Younger students have created journals that allow them to learn and understand all 613 mitzvot — a program completed over the course of three years. It’s all a part of the idea that connects students to their religion and their history.
“The mitzvah is not just an isolated piece of the puzzle, but the puzzle has been assembled for them,” Skaist said. “They have the complete picture — they have the sense of ‘You are here.’”
Given the size of the area’s Jewish community, are there too many day schools in Seattle?
“I would say there are too few kids,” SJCS’ Karp said. “I think there should be two to three times as many kids in the day schools.”
When the Torah Day School first opened, SHA saw a slight dip in enrollment that has since returned to previous levels, Sandorffy said. Kletenik quoted Maimonides to explain why one should not stop his neighbor from opening up a new school: “The more Jewish schools, the more Torah schools, the better.”

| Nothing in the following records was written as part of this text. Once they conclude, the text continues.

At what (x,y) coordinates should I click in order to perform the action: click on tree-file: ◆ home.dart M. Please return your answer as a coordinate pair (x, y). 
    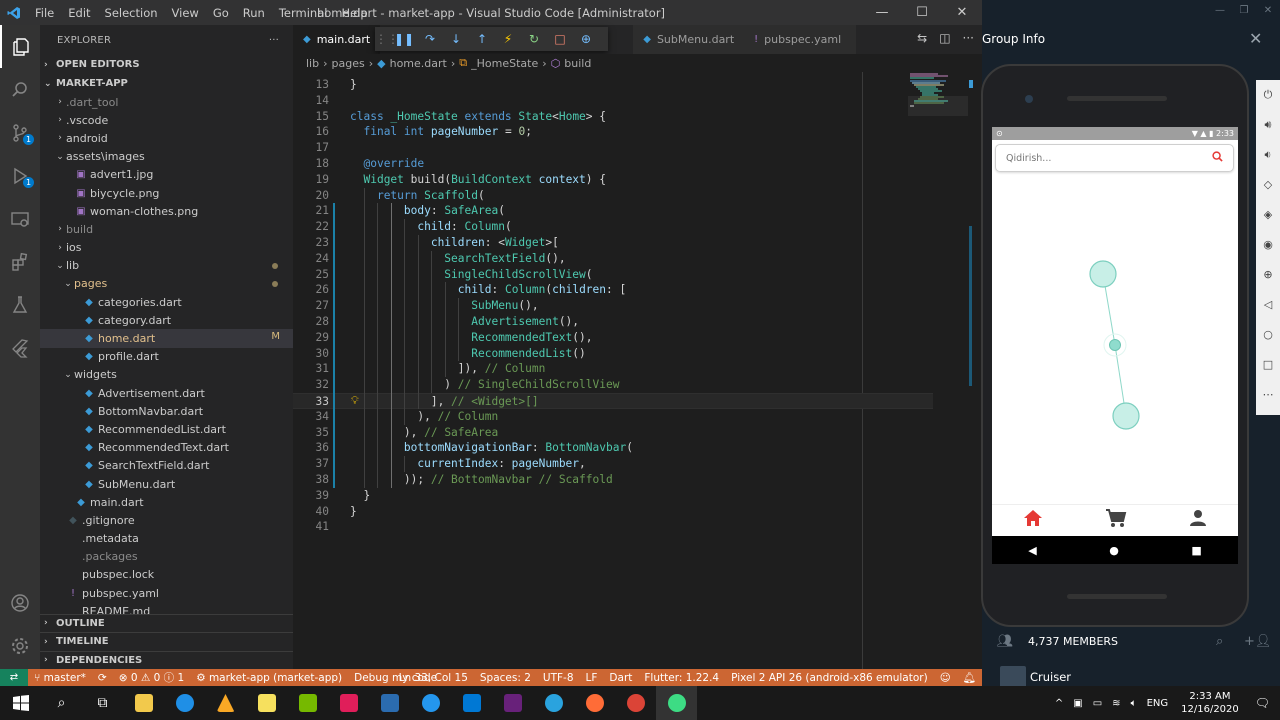
    Looking at the image, I should click on (166, 338).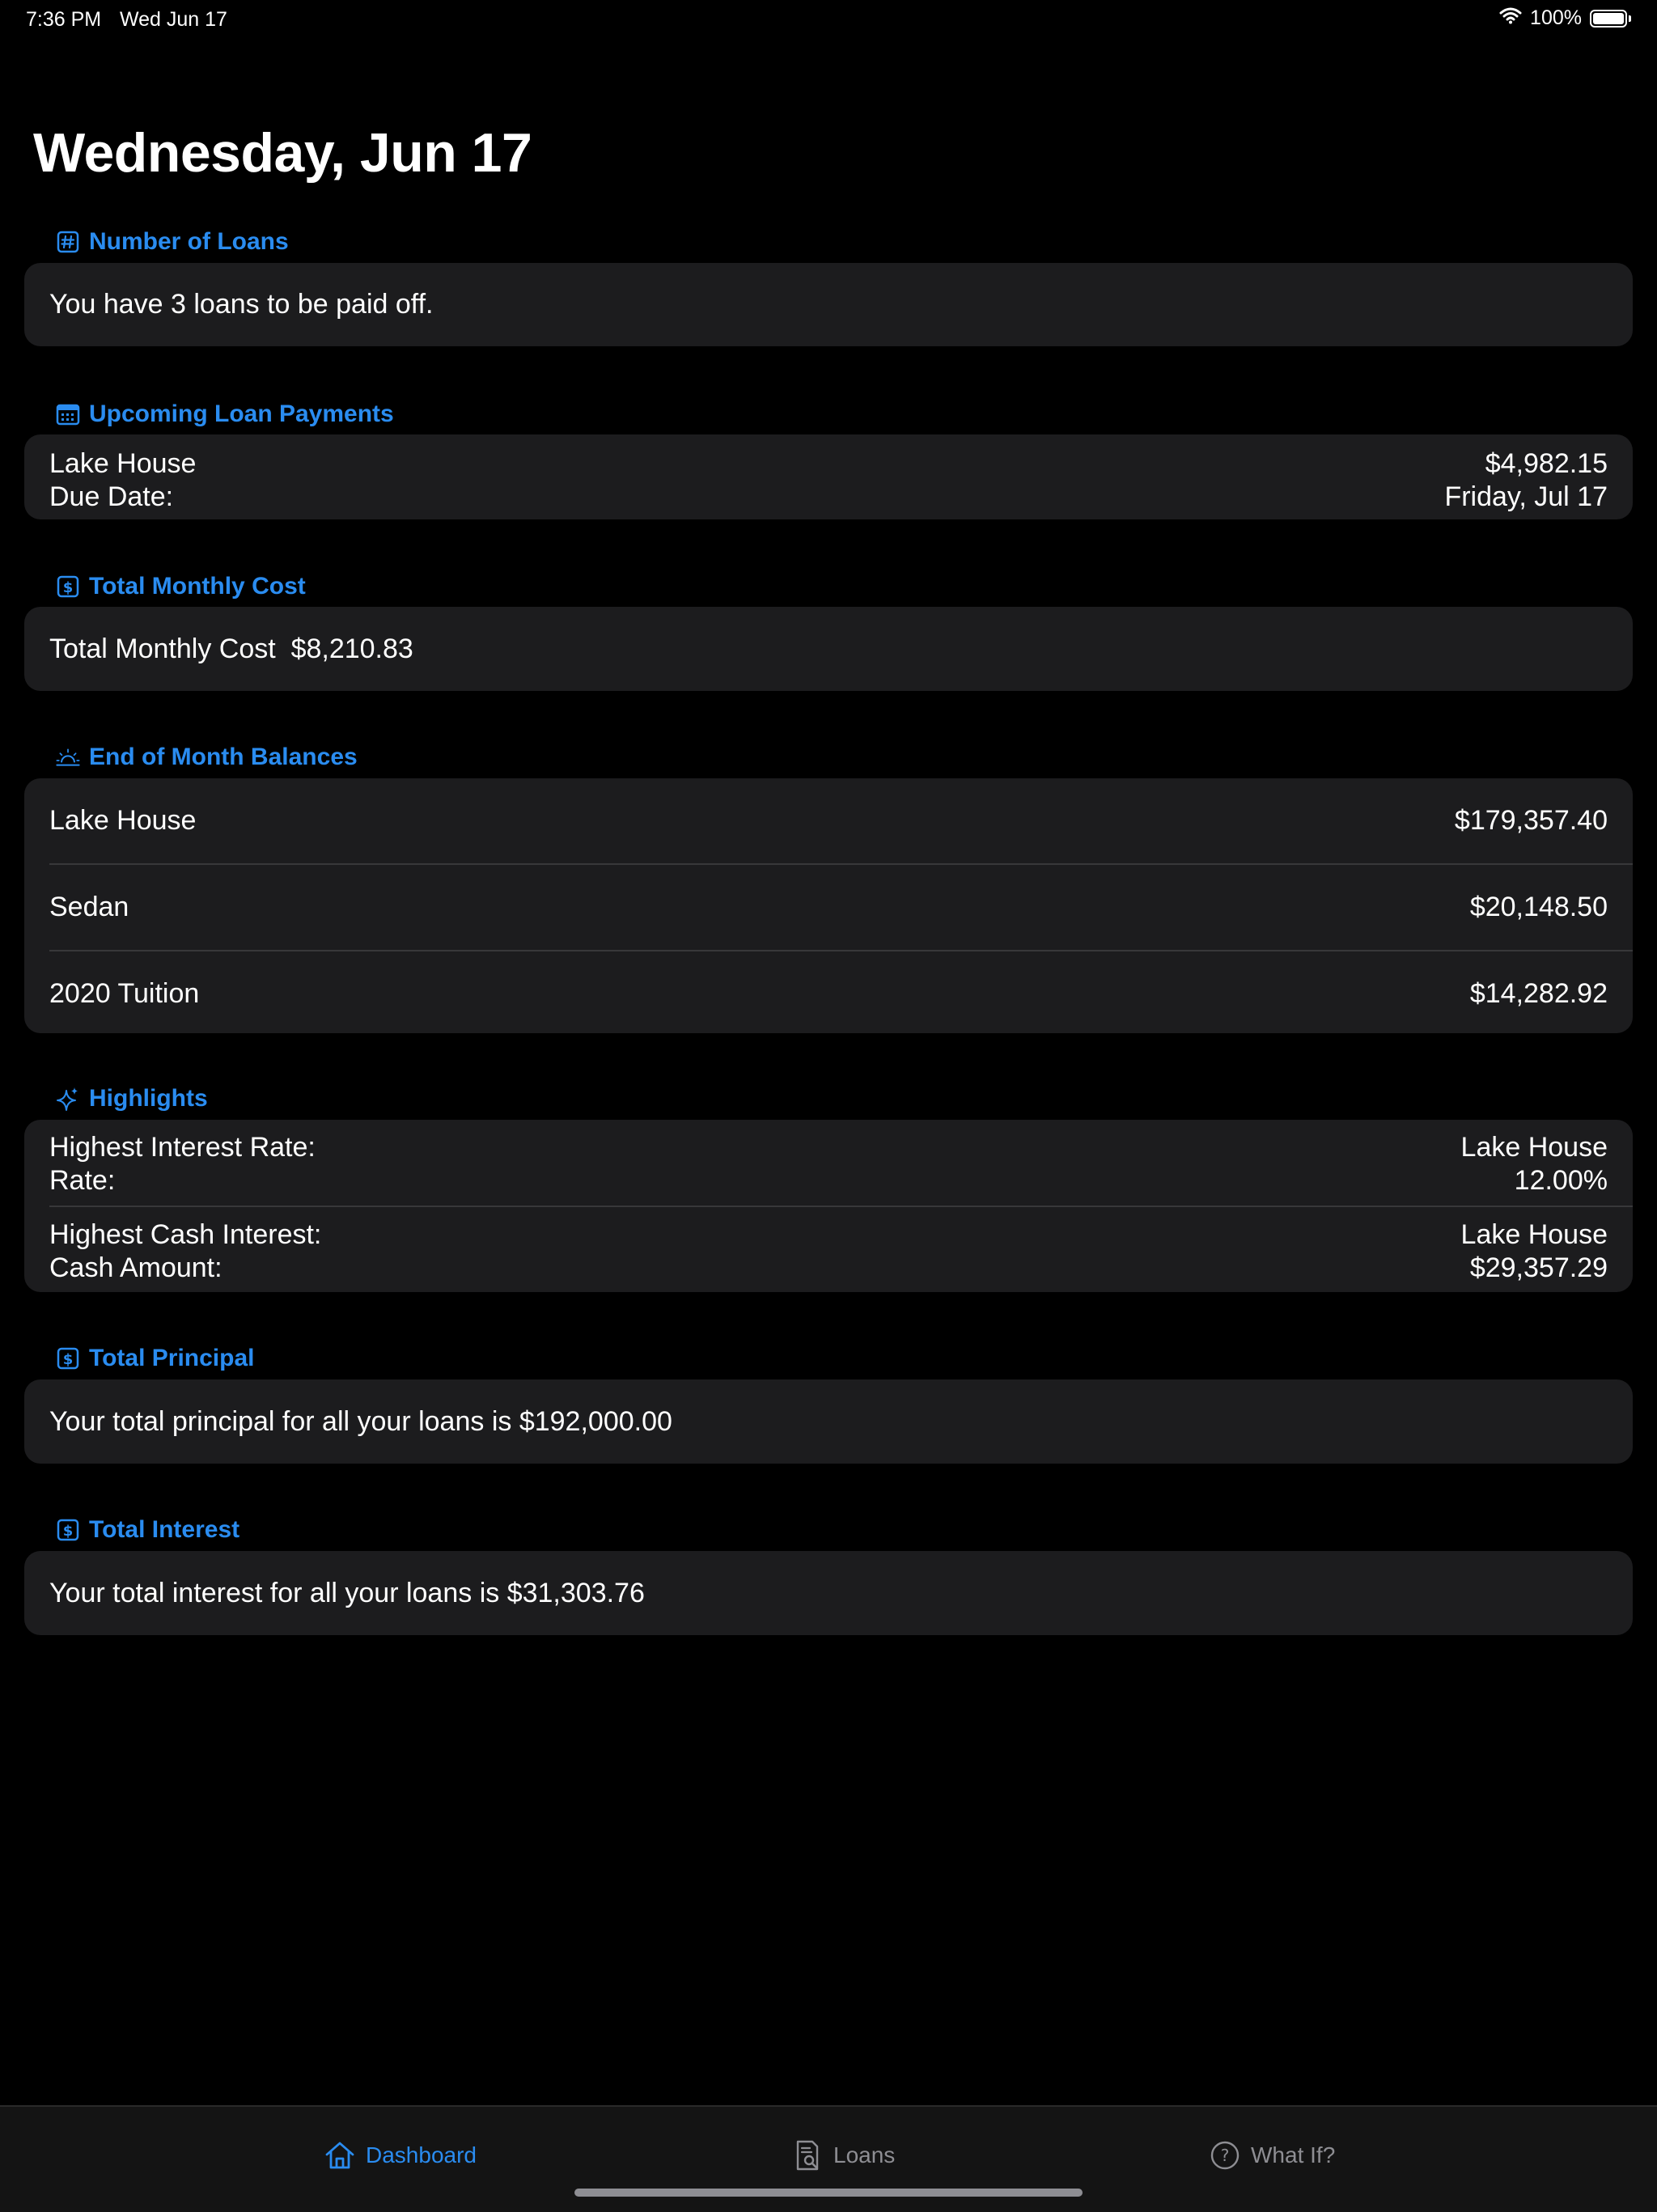  Describe the element at coordinates (136, 1268) in the screenshot. I see `highlight-label: Cash Amount:` at that location.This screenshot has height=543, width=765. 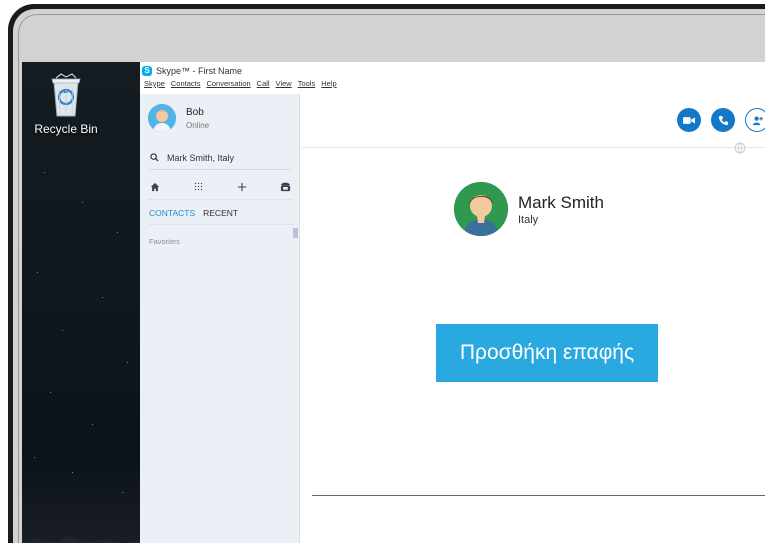 What do you see at coordinates (81, 302) in the screenshot?
I see `desktop-background: Recycle Bin` at bounding box center [81, 302].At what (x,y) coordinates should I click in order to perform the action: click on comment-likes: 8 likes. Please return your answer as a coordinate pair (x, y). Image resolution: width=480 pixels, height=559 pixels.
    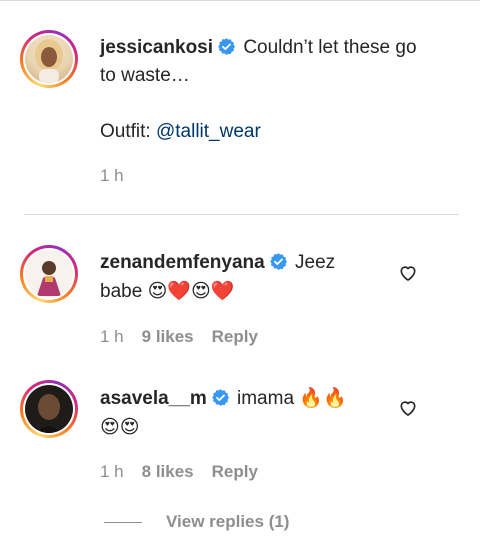
    Looking at the image, I should click on (168, 472).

Given Toren’s knowledge of the history of nearly all of the area’s schools, and citing a study about “the boutique-ization of Orthodox schools” by the Avi Chai Foundation, a national organization dedicated to Jewish education, contraction or mergers would not likely serve the families that rely on the services each school provides.
“Each community wants to meet its own special needs. Can we afford that? It’s a good question,” Toren said. “Parents make those choices. They’re making those decisions with their feet.”